- WHAT YOU SHOULD DO: Retype each line of the listing below, from the first through the one holding "Given: Click Shape_GUESTNET_download", with no other lines.

BEGIN DATASET RECORDS

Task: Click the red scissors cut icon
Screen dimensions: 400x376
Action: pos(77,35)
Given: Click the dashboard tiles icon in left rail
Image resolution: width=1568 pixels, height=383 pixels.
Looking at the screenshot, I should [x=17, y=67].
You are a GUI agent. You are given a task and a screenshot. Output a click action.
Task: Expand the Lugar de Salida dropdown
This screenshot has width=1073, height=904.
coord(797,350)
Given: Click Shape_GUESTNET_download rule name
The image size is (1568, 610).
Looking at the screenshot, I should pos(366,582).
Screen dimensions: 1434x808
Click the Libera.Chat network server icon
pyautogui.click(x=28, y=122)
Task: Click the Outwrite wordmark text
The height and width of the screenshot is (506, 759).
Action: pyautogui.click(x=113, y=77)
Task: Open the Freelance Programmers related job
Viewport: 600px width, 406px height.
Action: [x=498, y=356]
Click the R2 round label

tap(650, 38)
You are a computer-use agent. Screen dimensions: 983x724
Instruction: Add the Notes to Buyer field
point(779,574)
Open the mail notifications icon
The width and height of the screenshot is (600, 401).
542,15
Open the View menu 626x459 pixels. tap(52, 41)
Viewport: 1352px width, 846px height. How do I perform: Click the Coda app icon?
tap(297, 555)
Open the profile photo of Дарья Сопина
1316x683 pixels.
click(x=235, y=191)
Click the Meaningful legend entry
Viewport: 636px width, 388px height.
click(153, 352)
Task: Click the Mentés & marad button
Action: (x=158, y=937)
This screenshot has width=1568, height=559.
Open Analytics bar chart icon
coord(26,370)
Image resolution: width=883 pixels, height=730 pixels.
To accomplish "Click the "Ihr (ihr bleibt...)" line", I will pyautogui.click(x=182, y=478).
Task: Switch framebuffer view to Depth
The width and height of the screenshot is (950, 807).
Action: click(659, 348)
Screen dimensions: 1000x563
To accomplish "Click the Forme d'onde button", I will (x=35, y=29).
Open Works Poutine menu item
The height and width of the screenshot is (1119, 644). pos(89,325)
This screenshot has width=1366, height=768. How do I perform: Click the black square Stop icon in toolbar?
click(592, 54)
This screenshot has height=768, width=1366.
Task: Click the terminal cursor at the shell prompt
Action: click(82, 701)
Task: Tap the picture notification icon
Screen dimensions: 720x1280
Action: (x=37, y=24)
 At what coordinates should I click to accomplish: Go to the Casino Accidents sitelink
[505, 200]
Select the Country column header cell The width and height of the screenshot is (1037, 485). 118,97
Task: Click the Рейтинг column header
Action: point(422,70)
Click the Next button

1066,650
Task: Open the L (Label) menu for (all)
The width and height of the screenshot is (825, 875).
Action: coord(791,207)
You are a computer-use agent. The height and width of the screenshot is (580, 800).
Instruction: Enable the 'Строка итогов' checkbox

END DATASET RECORDS

- RESULT:
Task: Click the red scissors cut icon
Screen dimensions: 400x376
Action: pos(77,35)
Given: Click the dashboard tiles icon in left rail
Image resolution: width=1568 pixels, height=383 pixels.
Looking at the screenshot, I should [x=17, y=67].
You are a GUI agent. You are given a task and a screenshot. Output a click action.
Task: Expand the Lugar de Salida dropdown
This screenshot has width=1073, height=904.
coord(797,350)
Given: Click Shape_GUESTNET_download rule name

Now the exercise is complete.